White: “No, God has saved many a former LDS missionary. But, the amount of light…. let me mention one other thing… what do you think the unpardonable sin is when Jesus talks about it in the Gospel of Matthew?”

Me: “Well, that one is the blaspheming against the Holy Ghost.”

White: “And who committed it?”

Me: “Would it be Judas?”

White: “The Pharisees. Now, why was that an unpardonable sin? Because they were attributing to the Holy Spirit the activities of Beelzebub or Satan himself. So what made it unpardonable is that the Spirit is the one that draws you to Christ, therefore to identify the Spirit as Satan….but how did they do that? They did that by doing what you see in Isaiah chapter five, “Woe to those who call light, darkness and darkness, light.” Or white, black and black, white. These were people who had a tremendous amount of light. They had the Word of God in their hands!”

Me: “Granted, they couldn’t act on that though until God acted on them?”

White: No, no, no. Again, you are assuming something that we don’t know. We don’t know who the elect of God are. They are only held accountable for what God’s Law actually commands them to do, and so, the reality is they possess the Law, they use the Law to put other people under their control, and then their hearts do not follow after God. So the point is, they committed the unpardonable sin because they had so much light. I think that only people who have a tremendous amount of light can commit the unpardonable sin.

Me: So in that respect, would I almost be better off not engaging in any of this [dialogue and studying Reformed Theology] at all?

White: You would be better off repenting and believing in the true Gospel of Jesus Christ and following the true God!

Me: I know, but I can’t do that until that [irresistible] grace acts in though!

White: No, no, no, no, no. Don’t do that.

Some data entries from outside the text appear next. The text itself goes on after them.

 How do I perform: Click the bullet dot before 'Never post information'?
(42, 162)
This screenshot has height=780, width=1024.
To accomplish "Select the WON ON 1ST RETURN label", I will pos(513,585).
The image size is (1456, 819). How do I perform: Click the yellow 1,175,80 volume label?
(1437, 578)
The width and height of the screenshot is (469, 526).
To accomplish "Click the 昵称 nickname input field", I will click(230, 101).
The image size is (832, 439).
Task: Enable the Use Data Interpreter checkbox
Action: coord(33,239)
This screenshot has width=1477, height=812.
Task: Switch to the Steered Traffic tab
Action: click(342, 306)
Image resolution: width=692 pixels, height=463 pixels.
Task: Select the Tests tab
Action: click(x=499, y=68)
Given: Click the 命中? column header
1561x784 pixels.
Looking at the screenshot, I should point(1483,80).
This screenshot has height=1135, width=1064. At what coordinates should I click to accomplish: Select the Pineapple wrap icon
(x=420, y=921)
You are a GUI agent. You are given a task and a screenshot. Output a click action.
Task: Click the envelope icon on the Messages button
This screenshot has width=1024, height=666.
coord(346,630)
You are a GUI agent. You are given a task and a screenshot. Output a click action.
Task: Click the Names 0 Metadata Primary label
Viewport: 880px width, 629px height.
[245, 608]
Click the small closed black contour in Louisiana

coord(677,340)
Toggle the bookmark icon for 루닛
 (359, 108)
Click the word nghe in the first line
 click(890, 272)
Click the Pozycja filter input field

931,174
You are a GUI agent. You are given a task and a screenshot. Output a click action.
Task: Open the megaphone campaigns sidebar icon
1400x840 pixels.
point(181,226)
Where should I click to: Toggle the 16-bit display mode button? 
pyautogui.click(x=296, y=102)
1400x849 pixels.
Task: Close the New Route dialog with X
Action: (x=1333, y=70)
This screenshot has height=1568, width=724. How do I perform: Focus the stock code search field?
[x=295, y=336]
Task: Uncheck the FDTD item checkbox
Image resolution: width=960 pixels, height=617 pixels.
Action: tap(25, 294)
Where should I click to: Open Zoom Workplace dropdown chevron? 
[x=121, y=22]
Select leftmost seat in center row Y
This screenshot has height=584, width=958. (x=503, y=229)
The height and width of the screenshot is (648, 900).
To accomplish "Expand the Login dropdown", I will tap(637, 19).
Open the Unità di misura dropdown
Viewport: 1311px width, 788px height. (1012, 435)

Me: Otherwise, isn’t it synergistic?

White: No sir. You are using an excuse that is never given to you in scripture and it is dangerous because you understand what the Bible says about the prior nature of God’s grace, but that is not a part of the proclamation. The proclamation is never “sit around and wait for grace”, the proclamation is “repent and believe”, because you do not know if you are going to have another opportunity after this evening.

Me: Right, I could get hit by a car and then… *shrugs* eternally damned.

End Conversation

Like I mentioned, White’s response to my query was less than satisfying because I believe it side-stepped the real issue I was trying to point out: even if under commandment to “repent and believe”, according to Reformed Theology, I cannot do so unto salvation unless first compelled by the regeneration of my heart through the power of God’s irresistible grace.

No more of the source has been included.